Re: Copy-on-write container

2020-07-02 Thread cumulonimbus
@snej @mratsim \- Thank you both very much. I've re-watched Andreas' talk and 
gone through the String CoW and mratsim's example. It looks like I'm covered, 
but there's one thing that I haven't managed to convince myself of, described 
below.

Is this enough to guarantee that the compiler won't lend something "behind my 
back?"; by which I mean something like:


proc action(a:cowType, b:cowType, c:cowType, d:cowType):
modify(a);
modify(b);
modify(c);
modify(d);
 
 var x = cowType("Hello world");
 action(x,x,x,x)
 `=destroy`(x)


Run

Now, as far as refcounting goes for "liveness", it's enough to count 'x' once 
on entry to action() (or even zero, as it is lent). But for CoW purposes, we 
need to count all 4 uses, so that if 3 of them modify it, they each get their 
own copy (but the 4th modification doesn't - it can modify x in place because 
that's the last copy and it's a sink.

At the very least, looks like cowType always has to be passed by value for this 
tracking to occur (even "modify"), and var shouldn't really be used. But I have 
still not been able to convince myself that there is no case in which the RC 
will be enough for liveness tracking but not enough for CoW tracking. Perhaps I 
just need to spend more time on it.

Another question I came up with while sketching a solution: I'm trying to 
implement a (sort-of-) language/dsl, in which the CoW makes everything have 
value-semantics, although in-place array and table modifications are efficient. 
That, unfortunately, necessitates refcounting. However, many times one would 
only call "pure" functions which are guaranteed not to modify anything, 
directly or indirectly -- and if so, the reference is completely lent, and no 
refcounting is needed.

Nim's effect system should be able to help with that: have a 
.tag[modify_refcount] on the proc funcs that actually modify refcount; and 
.tag[] on those that shouldn't, and the compiler would verify that those that 
shouldn't are indeed side-effect-free (w.r.t refcounting). But how would it be 
elided in practice? by passing them as "var"? Can a template/macro have access 
to the inferred tags, so it can act on this and perhaps save the incref/decref 
in this case?

I'm hoping to dive into the compiler this weekend to figure out, but would 
still appreciate any help/pointers. 


Re: Copy-on-write container

2020-06-25 Thread snej
I've read that C++ abandoned CoW for `std::string` because the atomic 
ref-counting turned out to be more expensive on average than simply copying the 
string every time. But of course YMMV; the tradeoff depends on the size of the 
objects and how expensive they are to copy.

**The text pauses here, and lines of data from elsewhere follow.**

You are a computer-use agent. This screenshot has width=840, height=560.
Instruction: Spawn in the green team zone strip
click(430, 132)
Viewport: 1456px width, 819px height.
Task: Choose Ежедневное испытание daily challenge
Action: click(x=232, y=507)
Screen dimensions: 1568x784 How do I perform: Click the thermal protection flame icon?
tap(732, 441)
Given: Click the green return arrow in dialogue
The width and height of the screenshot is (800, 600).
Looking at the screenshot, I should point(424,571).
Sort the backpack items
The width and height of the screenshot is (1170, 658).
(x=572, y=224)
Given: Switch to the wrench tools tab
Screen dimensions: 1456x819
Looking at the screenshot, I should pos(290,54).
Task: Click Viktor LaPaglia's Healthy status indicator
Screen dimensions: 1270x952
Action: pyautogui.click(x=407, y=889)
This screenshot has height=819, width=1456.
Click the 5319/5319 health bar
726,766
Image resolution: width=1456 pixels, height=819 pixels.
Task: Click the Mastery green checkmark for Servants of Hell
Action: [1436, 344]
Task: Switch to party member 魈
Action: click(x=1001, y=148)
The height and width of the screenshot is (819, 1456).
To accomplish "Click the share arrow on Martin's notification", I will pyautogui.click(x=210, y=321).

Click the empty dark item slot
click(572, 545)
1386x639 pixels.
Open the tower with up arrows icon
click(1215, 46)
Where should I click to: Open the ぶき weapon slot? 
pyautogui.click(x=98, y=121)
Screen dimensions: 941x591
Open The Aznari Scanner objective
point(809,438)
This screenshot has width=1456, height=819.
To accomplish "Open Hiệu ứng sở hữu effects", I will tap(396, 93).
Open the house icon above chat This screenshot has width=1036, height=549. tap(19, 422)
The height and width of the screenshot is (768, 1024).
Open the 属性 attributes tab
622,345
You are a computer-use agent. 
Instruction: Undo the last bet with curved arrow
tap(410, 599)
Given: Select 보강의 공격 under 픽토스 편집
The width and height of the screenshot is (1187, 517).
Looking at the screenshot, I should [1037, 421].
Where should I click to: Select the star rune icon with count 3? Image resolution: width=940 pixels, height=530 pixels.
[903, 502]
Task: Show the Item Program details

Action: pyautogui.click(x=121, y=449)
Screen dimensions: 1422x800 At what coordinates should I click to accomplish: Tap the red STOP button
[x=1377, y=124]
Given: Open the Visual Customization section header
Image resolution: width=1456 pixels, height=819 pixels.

And for objects that won't be used concurrently on multiple threads, one can 
drop down to plain old ints for the refcounts (and skip the fences). That's 
probably the approach I'll use — I do need threads, but I'm going to try my 
best to enforce move semantics (a la Rust) for objects being sent between 
threads.


Re: Copy-on-write container

2020-06-25 Thread mratsim
This is a RFC on copy-on-write strings 
[https://github.com/nim-lang/RFCs/issues/221](https://github.com/nim-lang/RFCs/issues/221)
 (no code or pseudo-code though)

For your own refcounting scheme, as @snej mention, it's easy to do with 
destructors, see my atomic ref counted type here: 
[https://github.com/mratsim/weave/blob/9f0c384f/weave/cross_thread_com/flow_events.nim#L173-L201](https://github.com/mratsim/weave/blob/9f0c384f/weave/cross_thread_com/flow_events.nim#L173-L201)


type
  FlowEvent* = object
e: EventPtr
  
  EventPtr = ptr object
refCount: Atomic[int32]

# Refcounting is started from 0 and we avoid fetchSub with release semantics
# in the common case of only one reference being live.

proc `=destroy`*(event: var FlowEvent) =
  if event.e.isNil:
return
  
  let count = event.e.refCount.load(moRelaxed)
  fence(moAcquire)
  if count == 0:
# We have the last reference
if not event.e.isNil:
  if event.e.kind == Iteration:
wv_free(event.e.union.iter.singles)
  # Return memory to the memory pool
  recycle(event.e)
  else:
discard fetchSub(event.e.refCount, 1, moRelease)
  event.e = nil

proc `=sink`*(dst: var FlowEvent, src: FlowEvent) {.inline.} =
  # Don't pay for atomic refcounting when compiler can prove there is no 
ref change
  `=destroy`(dst)
  system.`=sink`(dst.e, src.e)

proc `=`*(dst: var FlowEvent, src: FlowEvent) {.inline.} =
  `=destroy`(dst)
  discard fetchAdd(src.e.refCount, 1, moRelaxed)
  dst.e = src.e


Run

To add Copy-On-Write on top you need to change the `=` so that it checks how 
many reference there are and if there is one `detach`/`copy`, `=sink` and 
`destroy` can stay as-is.


Re: Copy-on-write container

2020-06-24 Thread snej
Did you watch Andreas's talk on ARC and ORC from Saturday's NimConf? He has a 
running example where he builds a toy `seq` from scratch, including the 
ref-counting.

Basically you can implement your own ref-counting, if your object is a 
non-`ref`. You give it a `ptr` to the shared state, and put a refcount in the 
shared state, and then implement the ARC hooks like `=destroy` and `=sink`.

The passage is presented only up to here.